IsGraceAvailable · 01/07/2010 14:37

Can certainly back up Boogie's observation about policemen

Has anybody mentioned telling you about crimes committed in the past? Should be careful about that, as I committed one or two as well - not burglary, vehicle theft or fraud, though (cf: X#2)
Actually, the fraud story came out in his best man's speech at our wedding! He started his verbal abuse that day, too - I SO should have been a runaway bride!!

SolidGoldBrass · 01/07/2010 20:54

I would also suggest caution with artistically-inclined (or very work/sport inclined) men if what you are looking for is husband&father material. A person with a consuming passion is often not the best choice for a long-term partner as you will always come second to whatever the passion is.
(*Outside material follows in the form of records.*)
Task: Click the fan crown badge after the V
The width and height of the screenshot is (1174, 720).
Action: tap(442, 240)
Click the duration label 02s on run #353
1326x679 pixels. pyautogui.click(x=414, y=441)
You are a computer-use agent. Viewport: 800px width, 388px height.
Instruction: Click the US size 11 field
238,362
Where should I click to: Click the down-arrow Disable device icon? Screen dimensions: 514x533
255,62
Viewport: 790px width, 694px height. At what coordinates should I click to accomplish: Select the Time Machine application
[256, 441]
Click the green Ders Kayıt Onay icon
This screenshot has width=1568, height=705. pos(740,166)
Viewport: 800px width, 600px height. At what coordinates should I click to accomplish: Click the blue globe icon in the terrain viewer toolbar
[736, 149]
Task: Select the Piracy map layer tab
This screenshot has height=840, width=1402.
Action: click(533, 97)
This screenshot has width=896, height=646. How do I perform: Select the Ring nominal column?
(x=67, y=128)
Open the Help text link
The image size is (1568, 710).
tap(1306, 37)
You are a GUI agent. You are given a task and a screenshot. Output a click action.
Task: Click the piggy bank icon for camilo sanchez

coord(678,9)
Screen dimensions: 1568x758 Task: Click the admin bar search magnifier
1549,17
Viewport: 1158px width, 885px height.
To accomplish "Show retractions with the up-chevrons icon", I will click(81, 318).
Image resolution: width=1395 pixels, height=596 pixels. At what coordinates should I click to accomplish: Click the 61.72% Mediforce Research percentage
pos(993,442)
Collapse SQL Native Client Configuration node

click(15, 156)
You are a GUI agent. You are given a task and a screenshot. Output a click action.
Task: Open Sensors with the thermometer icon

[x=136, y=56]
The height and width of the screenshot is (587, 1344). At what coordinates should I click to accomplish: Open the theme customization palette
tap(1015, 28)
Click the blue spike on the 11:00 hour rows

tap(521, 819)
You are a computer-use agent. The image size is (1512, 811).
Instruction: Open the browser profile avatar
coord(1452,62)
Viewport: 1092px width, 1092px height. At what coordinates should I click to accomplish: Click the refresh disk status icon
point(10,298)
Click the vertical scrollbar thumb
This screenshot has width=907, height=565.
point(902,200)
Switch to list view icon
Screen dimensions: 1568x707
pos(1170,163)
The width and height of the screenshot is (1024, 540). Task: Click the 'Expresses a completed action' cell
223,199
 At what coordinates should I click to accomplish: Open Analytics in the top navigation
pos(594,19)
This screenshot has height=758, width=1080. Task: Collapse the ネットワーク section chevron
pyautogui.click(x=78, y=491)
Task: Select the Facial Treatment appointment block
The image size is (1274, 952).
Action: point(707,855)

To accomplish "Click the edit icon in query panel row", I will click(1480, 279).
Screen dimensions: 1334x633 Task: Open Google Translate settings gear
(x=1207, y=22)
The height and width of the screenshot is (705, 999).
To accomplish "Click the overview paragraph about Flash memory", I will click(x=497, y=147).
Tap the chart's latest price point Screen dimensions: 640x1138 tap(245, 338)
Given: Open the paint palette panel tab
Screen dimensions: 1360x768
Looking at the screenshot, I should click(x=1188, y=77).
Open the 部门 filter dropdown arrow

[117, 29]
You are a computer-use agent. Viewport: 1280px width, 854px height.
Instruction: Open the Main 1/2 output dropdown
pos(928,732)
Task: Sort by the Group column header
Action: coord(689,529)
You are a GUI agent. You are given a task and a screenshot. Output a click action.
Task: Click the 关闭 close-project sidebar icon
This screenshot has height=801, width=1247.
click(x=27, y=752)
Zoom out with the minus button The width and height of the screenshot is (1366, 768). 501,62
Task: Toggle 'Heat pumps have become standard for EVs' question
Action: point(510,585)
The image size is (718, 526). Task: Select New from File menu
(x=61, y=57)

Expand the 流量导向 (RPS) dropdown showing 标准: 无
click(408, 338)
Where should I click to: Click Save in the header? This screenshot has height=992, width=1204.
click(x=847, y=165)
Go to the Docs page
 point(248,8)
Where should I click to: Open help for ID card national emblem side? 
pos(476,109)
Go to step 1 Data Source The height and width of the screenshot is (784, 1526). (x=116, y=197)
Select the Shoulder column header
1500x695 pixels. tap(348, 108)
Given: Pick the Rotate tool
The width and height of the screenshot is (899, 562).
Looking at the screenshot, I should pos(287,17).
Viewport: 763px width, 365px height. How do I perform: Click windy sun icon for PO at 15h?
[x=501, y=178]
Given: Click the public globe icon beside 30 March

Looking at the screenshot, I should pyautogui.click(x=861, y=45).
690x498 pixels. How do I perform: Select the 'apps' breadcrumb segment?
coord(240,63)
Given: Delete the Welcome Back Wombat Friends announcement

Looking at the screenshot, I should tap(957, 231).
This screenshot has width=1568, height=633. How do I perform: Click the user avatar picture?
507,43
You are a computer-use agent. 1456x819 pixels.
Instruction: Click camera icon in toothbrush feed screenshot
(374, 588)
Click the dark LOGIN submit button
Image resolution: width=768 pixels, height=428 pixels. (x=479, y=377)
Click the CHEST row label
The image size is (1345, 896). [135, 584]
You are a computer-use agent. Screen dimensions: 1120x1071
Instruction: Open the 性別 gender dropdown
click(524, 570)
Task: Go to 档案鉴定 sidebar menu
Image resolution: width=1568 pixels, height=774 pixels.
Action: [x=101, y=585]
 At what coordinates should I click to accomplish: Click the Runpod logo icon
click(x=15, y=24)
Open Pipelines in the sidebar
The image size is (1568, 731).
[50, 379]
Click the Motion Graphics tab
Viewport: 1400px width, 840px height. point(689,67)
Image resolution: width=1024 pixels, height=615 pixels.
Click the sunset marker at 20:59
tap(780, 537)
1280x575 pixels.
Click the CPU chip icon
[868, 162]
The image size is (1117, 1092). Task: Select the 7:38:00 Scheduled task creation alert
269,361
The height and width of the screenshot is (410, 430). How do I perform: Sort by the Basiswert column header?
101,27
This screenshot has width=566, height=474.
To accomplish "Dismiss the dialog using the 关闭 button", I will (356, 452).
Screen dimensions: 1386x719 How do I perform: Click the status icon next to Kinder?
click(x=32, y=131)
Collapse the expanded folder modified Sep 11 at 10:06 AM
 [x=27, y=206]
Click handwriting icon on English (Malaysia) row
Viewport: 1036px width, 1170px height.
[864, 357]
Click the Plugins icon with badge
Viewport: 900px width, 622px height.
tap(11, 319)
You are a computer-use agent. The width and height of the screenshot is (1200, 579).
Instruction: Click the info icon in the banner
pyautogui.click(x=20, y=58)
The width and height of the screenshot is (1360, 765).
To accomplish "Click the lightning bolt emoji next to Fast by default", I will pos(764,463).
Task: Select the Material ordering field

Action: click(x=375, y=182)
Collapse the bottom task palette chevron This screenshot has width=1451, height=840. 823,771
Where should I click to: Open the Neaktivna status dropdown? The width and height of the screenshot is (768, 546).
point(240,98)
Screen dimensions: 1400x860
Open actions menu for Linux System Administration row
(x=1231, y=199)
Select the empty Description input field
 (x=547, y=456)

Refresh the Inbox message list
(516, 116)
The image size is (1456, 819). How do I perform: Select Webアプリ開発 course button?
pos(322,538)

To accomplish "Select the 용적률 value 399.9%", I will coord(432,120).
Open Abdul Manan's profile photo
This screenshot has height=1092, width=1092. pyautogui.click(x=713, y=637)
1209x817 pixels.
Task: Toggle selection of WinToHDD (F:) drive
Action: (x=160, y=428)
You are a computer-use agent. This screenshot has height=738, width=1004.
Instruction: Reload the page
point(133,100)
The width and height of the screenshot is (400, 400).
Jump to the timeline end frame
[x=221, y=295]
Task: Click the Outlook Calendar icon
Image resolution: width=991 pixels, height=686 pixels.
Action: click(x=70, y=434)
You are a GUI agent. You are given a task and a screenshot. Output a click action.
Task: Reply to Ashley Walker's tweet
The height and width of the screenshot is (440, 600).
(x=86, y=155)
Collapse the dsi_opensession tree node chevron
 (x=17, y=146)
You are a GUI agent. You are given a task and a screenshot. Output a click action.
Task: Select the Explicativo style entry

You can have a great fling with someone like this, but if you decide you want to marry him or get PG by him you will end up resenting the fact that he is still putting his dream/career first.

chattymitchie · 01/07/2010 21:05

massive red flag - a guy who talks about manhandling his XP as if it's funny .....

seriously

I should have started running then ....

Janos · 01/07/2010 21:11

I don't think having a bad relationship with your mother/father necssarily means you are hoaching with issues and therefore to be AVOIDED relationship wise.

We've all seen the toxic parents thread after all.

Similarly having awful exes...it depends what their attitude is.

If it's "well, I've had some really awful relationships in the past"..they've maybe just made some bad choices, as we all have..that's normal. If it's "my exes were all bitches/bastards and everything was their fault" then watch out.

I've thought of another. Men who casually make racist/sexist 'jokes' and then accuse you of being humourless/pc bore/feminazi if you pick them up on it.